Argentina’s counterparts, Nahuel Molina and Gonzalo Montiel tend to run out of steam in less than an hour. Both Egypt and Switzerland exploited their susceptibility. They can’t be blamed either, because they have to perform the heavy-lifting of a largely immobile midfield, creating depth in the absence of natural wingers. England could ratchet up the pace on the side. Nico O’Reilly and Anthony Gordon could put them to the sword with their blinding speed and trickery. England, arguably have a sturdier centre-back pairing and depth in quality too. If the match loiters into extra time, England have better reinforcements to rely on.

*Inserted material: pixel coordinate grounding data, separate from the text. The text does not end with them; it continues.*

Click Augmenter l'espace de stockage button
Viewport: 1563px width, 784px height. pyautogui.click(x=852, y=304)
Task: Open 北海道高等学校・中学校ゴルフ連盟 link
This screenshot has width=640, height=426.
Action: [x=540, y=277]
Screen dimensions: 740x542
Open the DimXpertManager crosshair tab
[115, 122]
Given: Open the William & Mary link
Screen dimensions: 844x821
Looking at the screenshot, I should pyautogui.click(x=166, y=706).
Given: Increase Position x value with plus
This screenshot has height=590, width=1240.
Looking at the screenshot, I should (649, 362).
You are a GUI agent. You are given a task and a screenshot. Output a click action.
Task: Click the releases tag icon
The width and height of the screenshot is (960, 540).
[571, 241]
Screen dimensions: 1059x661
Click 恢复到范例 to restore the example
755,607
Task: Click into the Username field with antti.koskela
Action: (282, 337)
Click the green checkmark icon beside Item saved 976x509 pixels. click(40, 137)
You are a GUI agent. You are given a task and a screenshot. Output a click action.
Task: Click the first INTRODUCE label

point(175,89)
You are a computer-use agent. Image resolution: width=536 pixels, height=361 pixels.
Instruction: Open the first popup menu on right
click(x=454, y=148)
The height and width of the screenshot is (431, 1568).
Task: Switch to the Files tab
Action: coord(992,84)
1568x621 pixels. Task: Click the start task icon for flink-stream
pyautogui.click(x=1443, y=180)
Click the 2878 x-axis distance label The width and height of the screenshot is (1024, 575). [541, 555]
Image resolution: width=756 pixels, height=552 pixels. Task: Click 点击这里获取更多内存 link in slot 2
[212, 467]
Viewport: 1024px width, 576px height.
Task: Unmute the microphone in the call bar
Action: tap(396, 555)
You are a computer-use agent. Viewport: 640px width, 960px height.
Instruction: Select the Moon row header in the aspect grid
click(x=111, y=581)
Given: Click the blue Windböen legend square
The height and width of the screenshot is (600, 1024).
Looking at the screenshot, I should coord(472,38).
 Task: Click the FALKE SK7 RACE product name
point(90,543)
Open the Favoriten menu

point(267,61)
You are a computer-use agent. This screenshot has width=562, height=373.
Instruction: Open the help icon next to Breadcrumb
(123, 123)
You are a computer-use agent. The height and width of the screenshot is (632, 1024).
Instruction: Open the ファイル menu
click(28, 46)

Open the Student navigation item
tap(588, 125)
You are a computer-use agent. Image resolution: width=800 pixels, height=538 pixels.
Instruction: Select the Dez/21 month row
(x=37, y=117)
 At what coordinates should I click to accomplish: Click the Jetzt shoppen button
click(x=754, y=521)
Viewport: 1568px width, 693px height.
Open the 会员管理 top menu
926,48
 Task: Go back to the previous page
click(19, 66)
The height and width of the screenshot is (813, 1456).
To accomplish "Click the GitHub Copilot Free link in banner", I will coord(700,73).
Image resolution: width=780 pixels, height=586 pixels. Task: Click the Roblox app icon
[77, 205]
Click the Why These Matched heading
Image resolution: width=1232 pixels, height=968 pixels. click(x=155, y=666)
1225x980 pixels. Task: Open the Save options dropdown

But for all of England’s marginal superiority in midfield, defence, physicality and height (Argentina’s is 179.7cm and England’s 184.2cm), Argentina have a shorthand solution for all their woes: Lionel Messi. Teams can tie him in knots for 90 minutes and in two seconds he could change the game. He wouldn’t be a relentless threat as he was at his peak, but beware when he drops into the pockets of space outside the area.
Limiting his influence needs a mixture of fortune and unflinching focus. The practical way, perhaps, is to not fixate over Messi and miss the rest of the plot. And minimise dead-ball situations, from where Messi’s deliveries could be devilish. Set-pieces have contributed to six of Argentina’s 17 goals (one third). Though shorter than England’s, their aerial prowess is staggering.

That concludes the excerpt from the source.